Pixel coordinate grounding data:
◇ ◇ ◇ ◇ ◇

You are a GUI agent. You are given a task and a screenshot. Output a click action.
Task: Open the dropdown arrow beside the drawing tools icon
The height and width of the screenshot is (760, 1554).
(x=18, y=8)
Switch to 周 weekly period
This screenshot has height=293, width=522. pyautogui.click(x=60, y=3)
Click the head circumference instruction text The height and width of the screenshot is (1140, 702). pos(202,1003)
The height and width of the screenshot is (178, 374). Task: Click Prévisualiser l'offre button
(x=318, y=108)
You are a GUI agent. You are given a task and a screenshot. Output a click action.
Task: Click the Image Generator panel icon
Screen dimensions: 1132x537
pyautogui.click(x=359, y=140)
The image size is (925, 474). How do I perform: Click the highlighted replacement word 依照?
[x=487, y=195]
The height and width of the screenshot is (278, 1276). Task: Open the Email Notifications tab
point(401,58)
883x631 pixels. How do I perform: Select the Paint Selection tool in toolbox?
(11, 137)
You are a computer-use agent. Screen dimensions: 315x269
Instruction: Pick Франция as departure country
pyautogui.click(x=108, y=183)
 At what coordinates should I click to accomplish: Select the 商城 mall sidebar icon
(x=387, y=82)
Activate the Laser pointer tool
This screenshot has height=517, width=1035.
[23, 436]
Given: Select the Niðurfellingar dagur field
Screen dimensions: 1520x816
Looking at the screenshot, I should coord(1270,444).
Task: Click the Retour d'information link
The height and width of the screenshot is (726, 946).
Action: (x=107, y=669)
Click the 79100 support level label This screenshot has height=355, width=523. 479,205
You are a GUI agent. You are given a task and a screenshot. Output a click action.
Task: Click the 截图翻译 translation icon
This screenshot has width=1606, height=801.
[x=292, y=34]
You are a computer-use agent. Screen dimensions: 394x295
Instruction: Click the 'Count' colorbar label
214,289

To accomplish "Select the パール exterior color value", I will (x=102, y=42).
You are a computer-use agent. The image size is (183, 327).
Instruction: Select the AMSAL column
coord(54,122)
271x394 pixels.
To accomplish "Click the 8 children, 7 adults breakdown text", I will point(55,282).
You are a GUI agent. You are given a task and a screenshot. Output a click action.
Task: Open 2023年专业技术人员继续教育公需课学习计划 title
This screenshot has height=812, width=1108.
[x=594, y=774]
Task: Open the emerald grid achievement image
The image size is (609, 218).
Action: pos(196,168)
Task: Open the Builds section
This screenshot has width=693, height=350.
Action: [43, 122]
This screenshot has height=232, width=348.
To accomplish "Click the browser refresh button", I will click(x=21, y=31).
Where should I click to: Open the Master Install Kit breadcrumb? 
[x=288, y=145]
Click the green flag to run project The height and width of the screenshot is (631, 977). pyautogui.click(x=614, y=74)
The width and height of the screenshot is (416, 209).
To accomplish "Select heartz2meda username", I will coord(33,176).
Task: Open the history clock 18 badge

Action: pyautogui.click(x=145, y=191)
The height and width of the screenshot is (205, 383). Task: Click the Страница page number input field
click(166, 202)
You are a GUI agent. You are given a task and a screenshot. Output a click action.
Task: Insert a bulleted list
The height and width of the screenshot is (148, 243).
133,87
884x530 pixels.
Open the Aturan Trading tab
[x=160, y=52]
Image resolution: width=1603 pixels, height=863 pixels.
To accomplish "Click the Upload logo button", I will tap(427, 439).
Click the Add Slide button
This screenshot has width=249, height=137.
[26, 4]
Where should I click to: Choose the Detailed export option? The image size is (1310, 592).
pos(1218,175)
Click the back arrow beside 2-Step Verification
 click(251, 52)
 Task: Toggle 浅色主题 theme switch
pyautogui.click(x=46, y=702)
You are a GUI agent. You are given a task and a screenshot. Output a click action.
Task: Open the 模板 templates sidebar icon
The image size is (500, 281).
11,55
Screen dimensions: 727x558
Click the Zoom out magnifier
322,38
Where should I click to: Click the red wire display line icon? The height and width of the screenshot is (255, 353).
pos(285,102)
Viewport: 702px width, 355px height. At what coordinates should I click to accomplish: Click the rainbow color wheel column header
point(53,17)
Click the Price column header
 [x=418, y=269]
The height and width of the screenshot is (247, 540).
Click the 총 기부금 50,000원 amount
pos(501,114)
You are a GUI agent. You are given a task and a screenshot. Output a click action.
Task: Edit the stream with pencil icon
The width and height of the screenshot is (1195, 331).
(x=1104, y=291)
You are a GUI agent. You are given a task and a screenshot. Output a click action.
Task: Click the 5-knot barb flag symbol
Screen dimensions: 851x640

◇ ◇ ◇ ◇ ◇

## Try it
Please give each line above again, word for word.

## Final answer
You are a GUI agent. You are given a task and a screenshot. Output a click action.
Task: Open the dropdown arrow beside the drawing tools icon
The height and width of the screenshot is (760, 1554).
(x=18, y=8)
Switch to 周 weekly period
This screenshot has height=293, width=522. pyautogui.click(x=60, y=3)
Click the head circumference instruction text The height and width of the screenshot is (1140, 702). pos(202,1003)
The height and width of the screenshot is (178, 374). Task: Click Prévisualiser l'offre button
(x=318, y=108)
You are a GUI agent. You are given a task and a screenshot. Output a click action.
Task: Click the Image Generator panel icon
Screen dimensions: 1132x537
pyautogui.click(x=359, y=140)
The image size is (925, 474). How do I perform: Click the highlighted replacement word 依照?
[x=487, y=195]
The height and width of the screenshot is (278, 1276). Task: Open the Email Notifications tab
point(401,58)
883x631 pixels. How do I perform: Select the Paint Selection tool in toolbox?
(11, 137)
You are a computer-use agent. Screen dimensions: 315x269
Instruction: Pick Франция as departure country
pyautogui.click(x=108, y=183)
 At what coordinates should I click to accomplish: Select the 商城 mall sidebar icon
(x=387, y=82)
Activate the Laser pointer tool
This screenshot has height=517, width=1035.
[23, 436]
Given: Select the Niðurfellingar dagur field
Screen dimensions: 1520x816
Looking at the screenshot, I should coord(1270,444).
Task: Click the Retour d'information link
The height and width of the screenshot is (726, 946).
Action: (x=107, y=669)
Click the 79100 support level label This screenshot has height=355, width=523. 479,205
You are a GUI agent. You are given a task and a screenshot. Output a click action.
Task: Click the 截图翻译 translation icon
This screenshot has width=1606, height=801.
[x=292, y=34]
You are a computer-use agent. Screen dimensions: 394x295
Instruction: Click the 'Count' colorbar label
214,289

To accomplish "Select the パール exterior color value", I will (x=102, y=42).
You are a computer-use agent. The image size is (183, 327).
Instruction: Select the AMSAL column
coord(54,122)
271x394 pixels.
To accomplish "Click the 8 children, 7 adults breakdown text", I will point(55,282).
You are a GUI agent. You are given a task and a screenshot. Output a click action.
Task: Open 2023年专业技术人员继续教育公需课学习计划 title
This screenshot has height=812, width=1108.
[x=594, y=774]
Task: Open the emerald grid achievement image
The image size is (609, 218).
Action: pos(196,168)
Task: Open the Builds section
This screenshot has width=693, height=350.
Action: [43, 122]
This screenshot has height=232, width=348.
To accomplish "Click the browser refresh button", I will click(x=21, y=31).
Where should I click to: Open the Master Install Kit breadcrumb? 
[x=288, y=145]
Click the green flag to run project The height and width of the screenshot is (631, 977). pyautogui.click(x=614, y=74)
The width and height of the screenshot is (416, 209).
To accomplish "Select heartz2meda username", I will coord(33,176).
Task: Open the history clock 18 badge

Action: pyautogui.click(x=145, y=191)
The height and width of the screenshot is (205, 383). Task: Click the Страница page number input field
click(166, 202)
You are a GUI agent. You are given a task and a screenshot. Output a click action.
Task: Insert a bulleted list
The height and width of the screenshot is (148, 243).
133,87
884x530 pixels.
Open the Aturan Trading tab
[x=160, y=52]
Image resolution: width=1603 pixels, height=863 pixels.
To accomplish "Click the Upload logo button", I will tap(427, 439).
Click the Add Slide button
This screenshot has width=249, height=137.
[26, 4]
Where should I click to: Choose the Detailed export option? The image size is (1310, 592).
pos(1218,175)
Click the back arrow beside 2-Step Verification
 click(251, 52)
 Task: Toggle 浅色主题 theme switch
pyautogui.click(x=46, y=702)
You are a GUI agent. You are given a task and a screenshot. Output a click action.
Task: Open the 模板 templates sidebar icon
The image size is (500, 281).
11,55
Screen dimensions: 727x558
Click the Zoom out magnifier
322,38
Where should I click to: Click the red wire display line icon? The height and width of the screenshot is (255, 353).
pos(285,102)
Viewport: 702px width, 355px height. At what coordinates should I click to accomplish: Click the rainbow color wheel column header
point(53,17)
Click the Price column header
 [x=418, y=269]
The height and width of the screenshot is (247, 540).
Click the 총 기부금 50,000원 amount
pos(501,114)
You are a GUI agent. You are given a task and a screenshot. Output a click action.
Task: Edit the stream with pencil icon
The width and height of the screenshot is (1195, 331).
(x=1104, y=291)
You are a GUI agent. You are given a task and a screenshot. Output a click action.
Task: Click the 5-knot barb flag symbol
Screen dimensions: 851x640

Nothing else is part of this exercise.